- [Short exercise]
Render the lines as a Markdown table with columns n and Line, starting at the line containing "Toggle the 'Không" and ending at the final line, omitting blank lines.

## begin Listing

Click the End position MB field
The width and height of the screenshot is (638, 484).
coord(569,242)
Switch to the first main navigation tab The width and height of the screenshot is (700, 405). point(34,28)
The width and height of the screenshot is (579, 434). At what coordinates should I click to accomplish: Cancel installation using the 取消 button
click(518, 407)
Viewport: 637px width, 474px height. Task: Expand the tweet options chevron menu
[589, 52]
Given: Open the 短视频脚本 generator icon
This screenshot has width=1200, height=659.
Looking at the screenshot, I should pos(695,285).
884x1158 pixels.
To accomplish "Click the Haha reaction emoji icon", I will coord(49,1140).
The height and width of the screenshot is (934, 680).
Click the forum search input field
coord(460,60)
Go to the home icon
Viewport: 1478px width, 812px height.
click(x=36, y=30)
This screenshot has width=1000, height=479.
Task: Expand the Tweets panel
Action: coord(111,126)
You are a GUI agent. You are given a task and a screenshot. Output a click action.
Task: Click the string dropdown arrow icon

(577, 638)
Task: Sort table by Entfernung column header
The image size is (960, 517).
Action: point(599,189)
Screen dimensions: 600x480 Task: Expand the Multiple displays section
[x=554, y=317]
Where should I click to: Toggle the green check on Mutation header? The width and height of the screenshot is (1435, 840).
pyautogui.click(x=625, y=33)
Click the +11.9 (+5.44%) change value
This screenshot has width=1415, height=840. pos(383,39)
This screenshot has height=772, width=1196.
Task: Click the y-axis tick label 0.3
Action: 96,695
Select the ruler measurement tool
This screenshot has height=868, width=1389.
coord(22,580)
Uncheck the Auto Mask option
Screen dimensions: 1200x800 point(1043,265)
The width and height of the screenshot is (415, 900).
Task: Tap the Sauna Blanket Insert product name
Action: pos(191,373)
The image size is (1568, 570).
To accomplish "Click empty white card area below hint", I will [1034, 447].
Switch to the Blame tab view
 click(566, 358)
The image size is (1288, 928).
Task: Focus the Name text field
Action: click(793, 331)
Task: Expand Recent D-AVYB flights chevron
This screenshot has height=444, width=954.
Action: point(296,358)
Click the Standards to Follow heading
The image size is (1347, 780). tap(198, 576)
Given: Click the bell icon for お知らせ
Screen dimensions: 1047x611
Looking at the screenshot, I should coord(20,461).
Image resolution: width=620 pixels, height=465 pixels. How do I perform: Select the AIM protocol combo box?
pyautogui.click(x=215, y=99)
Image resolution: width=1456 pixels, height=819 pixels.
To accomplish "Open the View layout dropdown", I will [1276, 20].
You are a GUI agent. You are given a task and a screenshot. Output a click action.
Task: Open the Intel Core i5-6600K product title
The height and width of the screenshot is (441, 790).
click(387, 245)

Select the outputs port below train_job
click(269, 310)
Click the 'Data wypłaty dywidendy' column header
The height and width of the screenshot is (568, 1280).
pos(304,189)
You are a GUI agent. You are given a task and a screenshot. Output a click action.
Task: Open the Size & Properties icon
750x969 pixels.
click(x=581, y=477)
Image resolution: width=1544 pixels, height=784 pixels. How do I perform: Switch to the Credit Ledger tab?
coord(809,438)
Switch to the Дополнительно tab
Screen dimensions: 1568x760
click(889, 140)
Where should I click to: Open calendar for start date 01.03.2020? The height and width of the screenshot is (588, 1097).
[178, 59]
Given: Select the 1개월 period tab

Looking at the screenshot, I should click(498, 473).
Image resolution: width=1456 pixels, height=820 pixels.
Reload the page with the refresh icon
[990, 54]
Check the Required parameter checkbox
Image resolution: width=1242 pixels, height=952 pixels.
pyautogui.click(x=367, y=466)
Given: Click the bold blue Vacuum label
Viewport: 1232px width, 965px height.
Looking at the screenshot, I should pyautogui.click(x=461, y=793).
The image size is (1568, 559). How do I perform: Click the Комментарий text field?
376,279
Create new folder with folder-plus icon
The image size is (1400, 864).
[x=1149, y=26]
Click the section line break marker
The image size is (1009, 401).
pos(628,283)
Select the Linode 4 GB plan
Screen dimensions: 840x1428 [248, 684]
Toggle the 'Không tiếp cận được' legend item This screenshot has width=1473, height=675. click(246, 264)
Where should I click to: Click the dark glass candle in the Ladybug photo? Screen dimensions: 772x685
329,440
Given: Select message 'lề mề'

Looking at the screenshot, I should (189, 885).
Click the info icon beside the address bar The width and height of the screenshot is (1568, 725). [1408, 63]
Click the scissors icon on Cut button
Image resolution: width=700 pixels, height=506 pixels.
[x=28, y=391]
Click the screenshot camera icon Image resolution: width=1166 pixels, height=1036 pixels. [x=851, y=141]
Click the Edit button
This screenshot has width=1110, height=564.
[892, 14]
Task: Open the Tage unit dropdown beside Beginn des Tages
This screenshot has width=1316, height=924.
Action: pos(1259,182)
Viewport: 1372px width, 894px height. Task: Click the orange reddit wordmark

## end Listing

- [Answer for this exercise]
| n | Line |
|---|---|
| 1 | Toggle the 'Không tiếp cận được' legend item This screenshot has width=1473, height=675. click(246, 264) |
| 2 | Where should I click to: Click the dark glass candle in the Ladybug photo? Screen dimensions: 772x685 |
| 3 | 329,440 |
| 4 | Given: Select message 'lề mề' |
| 5 | Looking at the screenshot, I should (189, 885). |
| 6 | Click the info icon beside the address bar The width and height of the screenshot is (1568, 725). [1408, 63] |
| 7 | Click the scissors icon on Cut button |
| 8 | Image resolution: width=700 pixels, height=506 pixels. |
| 9 | [x=28, y=391] |
| 10 | Click the screenshot camera icon Image resolution: width=1166 pixels, height=1036 pixels. [x=851, y=141] |
| 11 | Click the Edit button |
| 12 | This screenshot has width=1110, height=564. |
| 13 | [892, 14] |
| 14 | Task: Open the Tage unit dropdown beside Beginn des Tages |
| 15 | This screenshot has width=1316, height=924. |
| 16 | Action: pos(1259,182) |
| 17 | Viewport: 1372px width, 894px height. Task: Click the orange reddit wordmark |